------ BRANO DI TESTO ------

Che il Mito sia irrevocabile, e destinato ad una vita umbratile e vana come un relitto della terra o della mente, appare del resto chiaramente nella poesia ‘Elaken pònon émata pànta in cui la prima strofa è tratta da Mimnermo. Per quest’ultimo il Sole, l’Aurora, l’Oceano sono entità viventi – sostanziali avrebbe detto Hegel – cioè vivificate dalla fede assoluta degli uomini: entità maestose, gloriose, ma nello stesso tempo vicinissime ai mortali, anzi, ad essi consustanziali. Tutt’altra la condizione attuale (2600 anni dopo), condizione che la poesia mette icasticamente in rilievo dipingendo un sole cupo e lugubre, delirio interminabile di vetri verticali e incubo di luce che fa addirittura rimpiangere i sogni colorati della notte.

------ DATI MOSTRATI ------

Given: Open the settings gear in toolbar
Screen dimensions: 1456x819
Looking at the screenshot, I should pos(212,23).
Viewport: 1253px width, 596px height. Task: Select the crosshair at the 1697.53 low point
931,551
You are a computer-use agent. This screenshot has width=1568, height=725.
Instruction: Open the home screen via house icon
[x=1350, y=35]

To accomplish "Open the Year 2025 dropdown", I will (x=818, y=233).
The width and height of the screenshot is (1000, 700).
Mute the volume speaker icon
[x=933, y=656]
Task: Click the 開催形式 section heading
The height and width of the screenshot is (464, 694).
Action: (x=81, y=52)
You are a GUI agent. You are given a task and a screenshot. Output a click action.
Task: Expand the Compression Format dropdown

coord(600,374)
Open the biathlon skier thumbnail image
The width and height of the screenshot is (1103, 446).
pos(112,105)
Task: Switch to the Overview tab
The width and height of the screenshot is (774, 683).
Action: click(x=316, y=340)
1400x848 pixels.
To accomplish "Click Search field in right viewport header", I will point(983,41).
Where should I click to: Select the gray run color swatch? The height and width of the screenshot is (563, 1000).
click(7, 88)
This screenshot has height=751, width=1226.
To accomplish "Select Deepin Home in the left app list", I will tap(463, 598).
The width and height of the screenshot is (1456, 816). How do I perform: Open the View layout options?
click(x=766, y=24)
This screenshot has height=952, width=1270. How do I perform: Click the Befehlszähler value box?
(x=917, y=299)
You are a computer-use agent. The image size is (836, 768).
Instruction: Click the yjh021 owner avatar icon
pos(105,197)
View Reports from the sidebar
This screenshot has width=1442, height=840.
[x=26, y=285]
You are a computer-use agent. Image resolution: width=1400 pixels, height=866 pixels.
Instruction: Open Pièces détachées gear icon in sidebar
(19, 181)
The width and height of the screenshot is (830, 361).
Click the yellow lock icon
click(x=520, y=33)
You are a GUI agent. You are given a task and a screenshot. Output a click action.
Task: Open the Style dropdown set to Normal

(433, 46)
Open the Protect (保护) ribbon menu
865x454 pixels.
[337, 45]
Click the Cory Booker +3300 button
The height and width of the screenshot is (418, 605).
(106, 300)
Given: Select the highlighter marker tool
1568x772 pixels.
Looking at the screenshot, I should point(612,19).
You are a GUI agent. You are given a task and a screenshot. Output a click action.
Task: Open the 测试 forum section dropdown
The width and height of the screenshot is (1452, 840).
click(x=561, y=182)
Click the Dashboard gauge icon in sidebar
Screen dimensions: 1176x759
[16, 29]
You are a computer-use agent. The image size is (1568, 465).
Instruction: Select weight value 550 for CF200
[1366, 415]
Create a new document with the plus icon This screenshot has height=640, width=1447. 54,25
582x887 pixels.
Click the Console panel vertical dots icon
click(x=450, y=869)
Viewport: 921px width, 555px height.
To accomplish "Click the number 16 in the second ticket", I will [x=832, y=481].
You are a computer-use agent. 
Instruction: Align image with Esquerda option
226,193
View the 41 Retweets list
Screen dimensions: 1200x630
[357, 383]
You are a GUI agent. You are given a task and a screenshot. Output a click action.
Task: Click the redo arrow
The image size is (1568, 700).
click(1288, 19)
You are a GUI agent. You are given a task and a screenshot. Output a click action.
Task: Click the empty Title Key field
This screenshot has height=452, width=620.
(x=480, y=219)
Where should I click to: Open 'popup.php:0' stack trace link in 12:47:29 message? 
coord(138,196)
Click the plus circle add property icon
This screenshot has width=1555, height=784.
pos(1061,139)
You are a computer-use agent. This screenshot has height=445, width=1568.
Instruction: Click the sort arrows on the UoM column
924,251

------

### COMPITO:
Secondo il brano sul Mito, da quale poeta è tratta la prima strofa della poesia ‘Elaken pònon émata pànta?

### SOLUZIONE DEL PROBLEMA:
Da Mimnermo.